Non-profits unsure of shutdown effects

Published 10:35 am Wednesday, June 29, 2011

Local non-profits still aren’t sure how much the government shutdown will affect them, but non-profit workers say they’re well aware how a government shutdown will affect the people they serve.

In most cases, non-profit workers that aren’t funded through the state are watching the residents they help struggle to understand how much a government shutdown will affect them.

“We’ve had people coming in, (and) they’ve got their letters from the county about how they could be affected,” said Dawn Helgeson, executive director for ARC Mower County. “It’s the consumers that we serve that could really be affected.”

Email newsletter signup

United Way of Mower County won’t be affected, as all the money they receive comes from the community. Yet the agencies they help fund will be affected, according to Carlton Frank, executive director of Wapiti Meadows Community Technologies and Services, Inc. and chairman of the United Way Agencies group.

“It’s not that we’re going to be hurt,” Frank said. “We’re already hurting.”

CTS in particular will be affected, as the counseling and mental health services they provide are state funded. According to Frank, about 75 to 80 percent of CTS’s budget comes from monthly medical assistance payments from the state Department of Human Services that CTS clients are signed up for.

Yet CTS hasn’t received any state payments this month, which would normally amount to about $45,000. The state Legislature passed a bill last year postponing June payments for non-hospital health care providers to July, keeping funding schedules in line with school district payments among other state organizations. The problem is, no one told CTS about this until after CTS workers noticed their June funds weren’t coming.

“We didn’t get paid in June, and then we don’t know when we’re going to get paid with a state shutdown,” Frank said.

A DHS spokesperson said health care providers were notified last year of the change, but Frank said he never received word that payment schedules were redone. Worse, when CTS workers called DHS officials, several DHS officials didn’t know that June payments had been rescheduled, according to Frank.

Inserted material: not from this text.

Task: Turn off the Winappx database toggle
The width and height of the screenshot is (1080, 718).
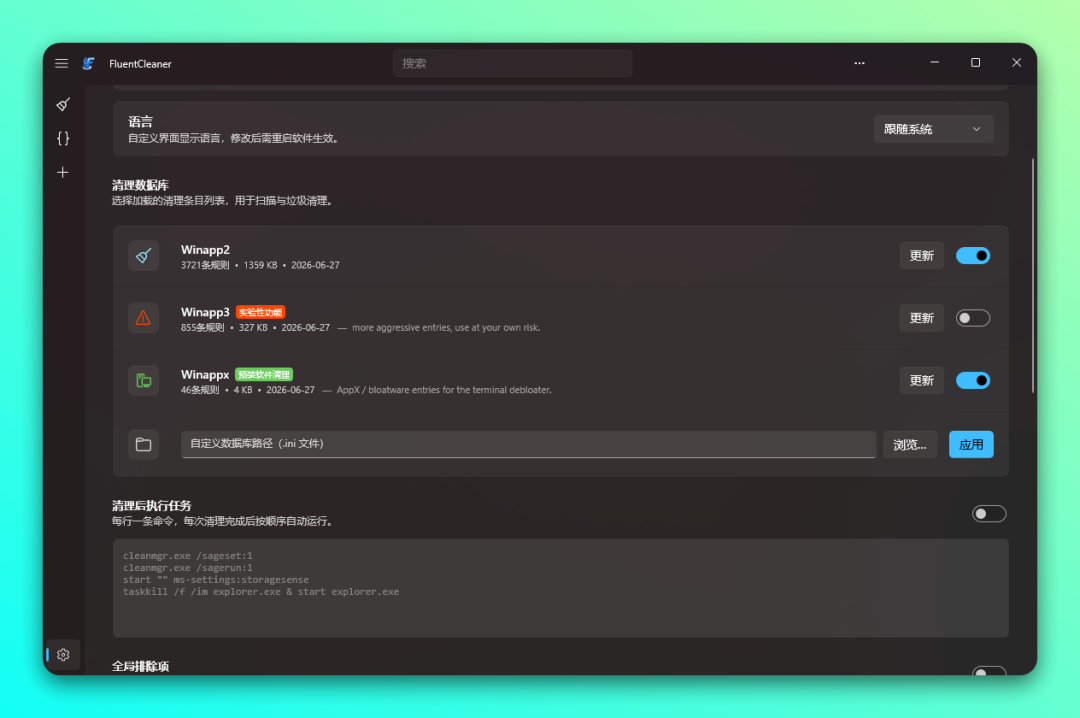Action: 973,380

He called someone he knew at the DHS earlier this month after discovering medical assistance funding wasn’t coming, but the DHS official he spoke to didn’t know about the payment schedule switch.

“She told me, ‘You must have made a mistake,” Frank said. “… She called me back in two hours and told me I was right.”

“They hadn’t told anybody,” Frank added.

Although some CTS services are essential, such as the services they provide to the destitute and mentally ill, CTS workers will be hard-pressed to keep the non-profit open without medical assistance aid payments soon. Frank estimates between 80 and 90 percent of CTS clients are on state medical assistance.

The Parenting Resource Center will have 12 workers affected by the shutdown, with one worker unable to work until the shutdown ends and 11 workers with cut hours. The Parent Warm Line, Linea De Apoyo and the Crisis Nursery are among state-funded services that won’t happen during a shutdown.

Child care assistance would temporarily stop under a shutdown as well, which would affect area child care providers from the YMCA to Austin Public School’s Early Childhood and Family Education programming. Families on child care assistance would have to bear the costs during a shutdown, and if they don’t continue the program’s co-pay, they would be dropped. There’s a two-year waiting list to get on child care assistance, according to Maryanne Law, the executive director of the PRC.

“You don’t want to not be in the system when it starts again,” she said. “Then you can’t just be picked up again, you’d go to the end of the waiting list.”

Non-profits are busy preparing for the worst. Local non-profit leaders met with Sen. Dan Sparks, DFL-Austin last week to find out more about a shutdown’s effect. They plan to meet again in two weeks, if a shutdown lasts that long, to see what resources they can pool together.

Regardless, many residents say it’s not looking good.

“That’s going to be a hardship,” Law said.